## What to do
Transcribe the following records line for line, keeping every character unchanged.
● ● ●
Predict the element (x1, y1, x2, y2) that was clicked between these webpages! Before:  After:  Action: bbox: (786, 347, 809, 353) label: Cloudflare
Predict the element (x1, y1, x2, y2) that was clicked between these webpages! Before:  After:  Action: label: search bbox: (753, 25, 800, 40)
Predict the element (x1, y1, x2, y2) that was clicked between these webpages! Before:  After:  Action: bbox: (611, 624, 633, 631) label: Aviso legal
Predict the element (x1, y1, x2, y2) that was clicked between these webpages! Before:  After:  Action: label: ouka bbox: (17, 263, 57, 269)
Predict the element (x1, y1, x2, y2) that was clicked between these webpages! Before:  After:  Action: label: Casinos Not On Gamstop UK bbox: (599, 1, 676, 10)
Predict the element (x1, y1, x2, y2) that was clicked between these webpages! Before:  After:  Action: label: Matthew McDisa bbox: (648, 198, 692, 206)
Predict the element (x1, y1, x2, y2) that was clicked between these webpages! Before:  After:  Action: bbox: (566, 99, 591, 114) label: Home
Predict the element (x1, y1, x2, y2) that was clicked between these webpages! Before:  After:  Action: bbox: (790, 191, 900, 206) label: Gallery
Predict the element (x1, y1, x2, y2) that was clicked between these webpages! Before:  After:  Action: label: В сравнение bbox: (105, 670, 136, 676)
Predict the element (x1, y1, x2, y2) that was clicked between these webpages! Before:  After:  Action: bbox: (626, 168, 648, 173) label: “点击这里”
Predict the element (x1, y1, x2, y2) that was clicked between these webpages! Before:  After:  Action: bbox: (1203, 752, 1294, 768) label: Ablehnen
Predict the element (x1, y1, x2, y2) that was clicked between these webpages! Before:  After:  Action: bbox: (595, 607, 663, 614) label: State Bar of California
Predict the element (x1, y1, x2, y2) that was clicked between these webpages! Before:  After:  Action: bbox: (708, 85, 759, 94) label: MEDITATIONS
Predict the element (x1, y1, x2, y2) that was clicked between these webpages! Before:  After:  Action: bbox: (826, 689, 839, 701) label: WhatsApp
● ● ●
## Solved problem
Predict the element (x1, y1, x2, y2) that was clicked between these webpages! Before:  After:  Action: bbox: (786, 347, 809, 353) label: Cloudflare
Predict the element (x1, y1, x2, y2) that was clicked between these webpages! Before:  After:  Action: label: search bbox: (753, 25, 800, 40)
Predict the element (x1, y1, x2, y2) that was clicked between these webpages! Before:  After:  Action: bbox: (611, 624, 633, 631) label: Aviso legal
Predict the element (x1, y1, x2, y2) that was clicked between these webpages! Before:  After:  Action: label: ouka bbox: (17, 263, 57, 269)
Predict the element (x1, y1, x2, y2) that was clicked between these webpages! Before:  After:  Action: label: Casinos Not On Gamstop UK bbox: (599, 1, 676, 10)
Predict the element (x1, y1, x2, y2) that was clicked between these webpages! Before:  After:  Action: label: Matthew McDisa bbox: (648, 198, 692, 206)
Predict the element (x1, y1, x2, y2) that was clicked between these webpages! Before:  After:  Action: bbox: (566, 99, 591, 114) label: Home
Predict the element (x1, y1, x2, y2) that was clicked between these webpages! Before:  After:  Action: bbox: (790, 191, 900, 206) label: Gallery
Predict the element (x1, y1, x2, y2) that was clicked between these webpages! Before:  After:  Action: label: В сравнение bbox: (105, 670, 136, 676)
Predict the element (x1, y1, x2, y2) that was clicked between these webpages! Before:  After:  Action: bbox: (626, 168, 648, 173) label: “点击这里”
Predict the element (x1, y1, x2, y2) that was clicked between these webpages! Before:  After:  Action: bbox: (1203, 752, 1294, 768) label: Ablehnen
Predict the element (x1, y1, x2, y2) that was clicked between these webpages! Before:  After:  Action: bbox: (595, 607, 663, 614) label: State Bar of California
Predict the element (x1, y1, x2, y2) that was clicked between these webpages! Before:  After:  Action: bbox: (708, 85, 759, 94) label: MEDITATIONS
Predict the element (x1, y1, x2, y2) that was clicked between these webpages! Before:  After:  Action: bbox: (826, 689, 839, 701) label: WhatsApp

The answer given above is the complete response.